European classical music magazine

Musical Opinion, often abbreviated to MO, was a European classical music magazine edited and produced in the UK. It was among the oldest such periodicals in the UK, having been continuously in publication from 1877 until 2026. The original title was Musical Opinion and Music Trade Review: British, Foreign and Colonial (1877–1964). On 31 March 2026, its publisher announced that Musical Opinion and its sister publication The Organ had ceased trading, that subscriptions would cease and that no further publication would appear.

In its first year Musical Opinion critically reviewed Brahms' new Second Symphony, and in 1879 his Violin Concerto. The October 1936 issue carried an interview with Rachmaninov and championed the young William Walton as Britain's most exciting young composer. In the 1890s it was competitive because it was supported by income from advertising.

In 1927, when the editor and proprietor was Arthur W. Fitzsimmons (died 1948), the composer Havergal Brian became assistant editor of Musical Opinion. He held the post until 1940. This period could be said to have been its heyday: it was then a leading journal in its field, with each issue comprising over 100 large-format pages and a wide range of subject matter (including much contemporary music) being covered by some of the most prominent British writers on music of the time. Regular contributors included Gerald Abraham, Eric Blom, Dmitri Calvocoressi, Eaglefield Hull, Alfred Kalmus, Basil Maine and Percy Scholes. Other frequent contributors include the American composer and organist, Roland Diggle, and the British composer, Joseph Holbrooke.

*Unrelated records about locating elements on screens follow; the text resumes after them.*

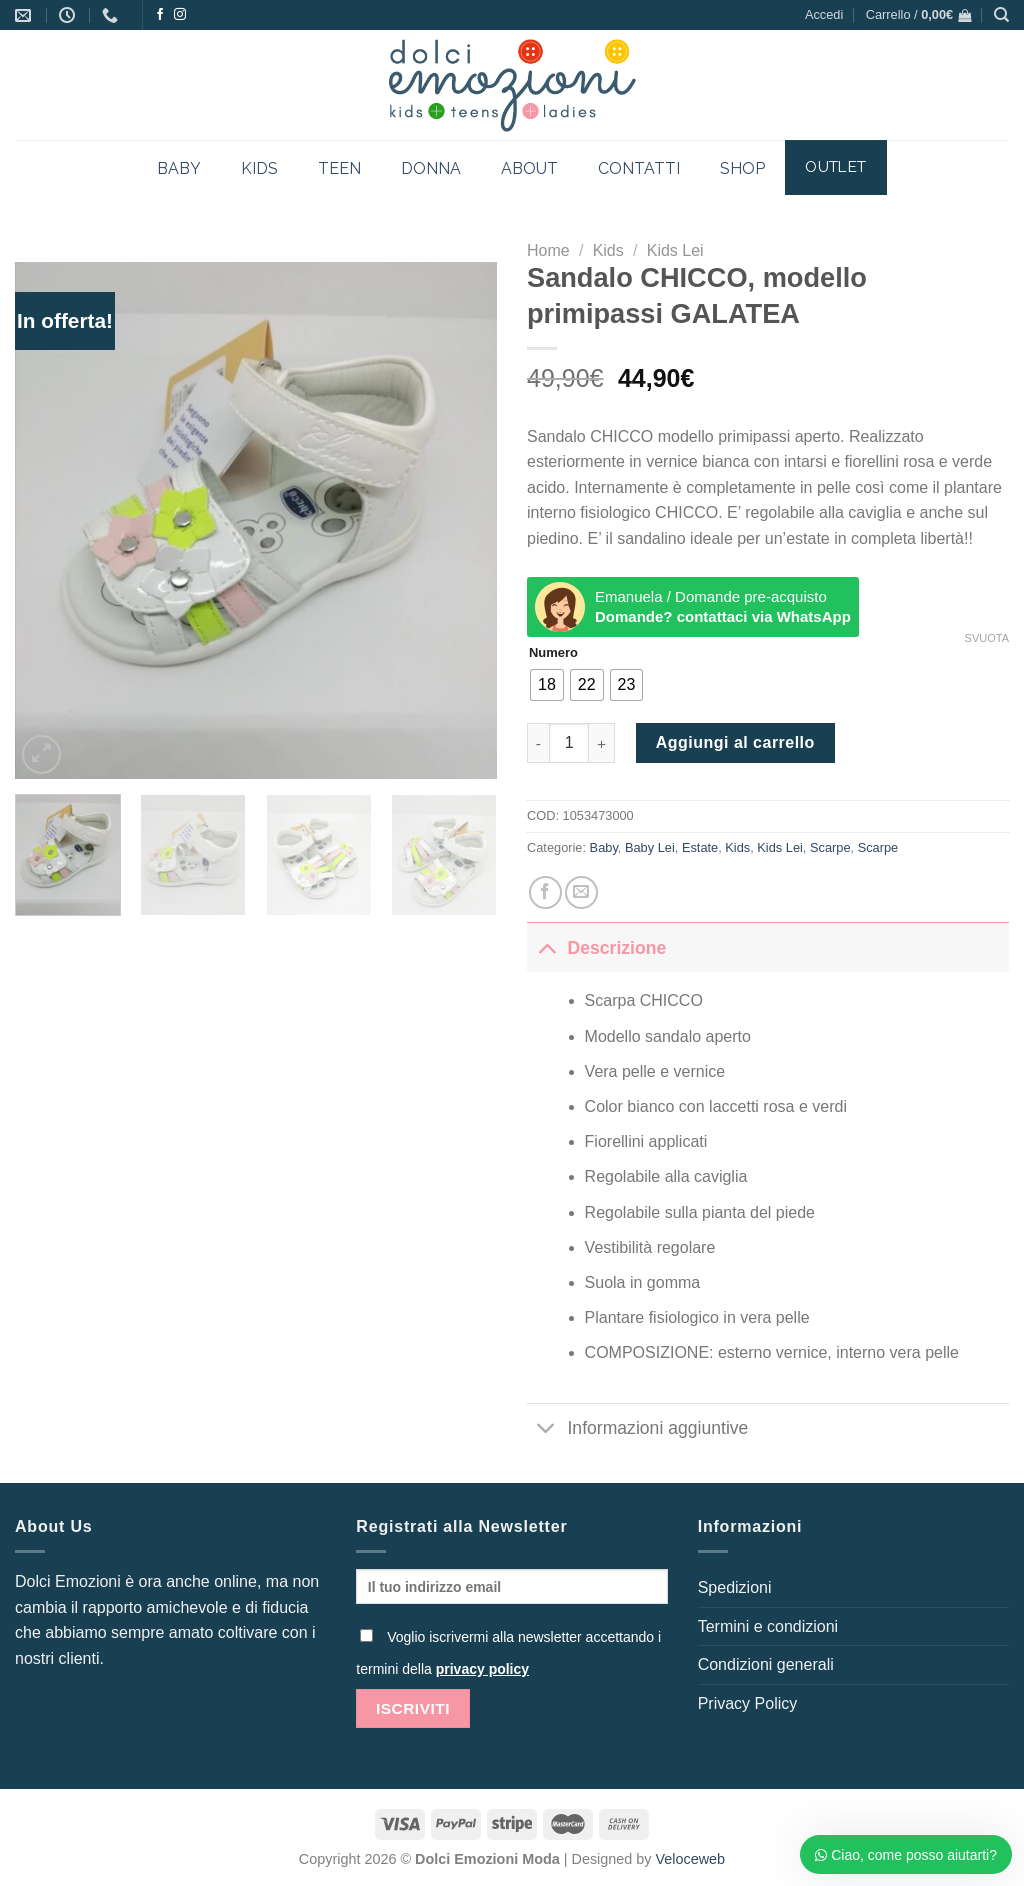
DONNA (431, 168)
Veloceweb (691, 1859)
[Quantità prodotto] (569, 743)
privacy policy (482, 1669)
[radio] (547, 685)
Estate (700, 847)
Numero (553, 653)
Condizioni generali (766, 1664)
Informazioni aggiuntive (637, 1430)
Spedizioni (735, 1587)
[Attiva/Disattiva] (546, 947)
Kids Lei (675, 250)
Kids (608, 250)
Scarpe (830, 847)
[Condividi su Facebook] (545, 892)
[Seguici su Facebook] (160, 15)
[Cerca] (1001, 15)
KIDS (259, 168)
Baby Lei (650, 847)
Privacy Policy (748, 1703)
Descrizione (596, 947)
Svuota (987, 638)
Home (548, 250)
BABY (179, 168)
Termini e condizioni (768, 1626)
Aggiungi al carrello (735, 742)
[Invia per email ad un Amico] (581, 892)
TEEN (339, 168)
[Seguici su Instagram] (180, 15)
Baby (604, 847)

In 1921 Musical Opinion launched a sister magazine, The Organ.

Between 1984 and 2009, Musical Opinion was edited by Denby Richards. As of 2024, the editor is Robert Matthew-Walker (since April 2009), who is also editor of The Organ.

From the time of its first issue (September 1877), Musical Opinion appeared monthly; but in the 1990s increasing production and postal costs threatened the magazine's survival. In 1994 Musical Opinion became a quarterly publication—with regular subscribers being kept up to date with information and reviews in the intervening months by means of 'Supplements' posted to them. In 2000 these supplements were reduced from two per quarter to one. In 2003, Musical Opinion abandoned the idea of posted 'Supplements' and once more became a straightforward 'newsstand' publication appearing quarterly.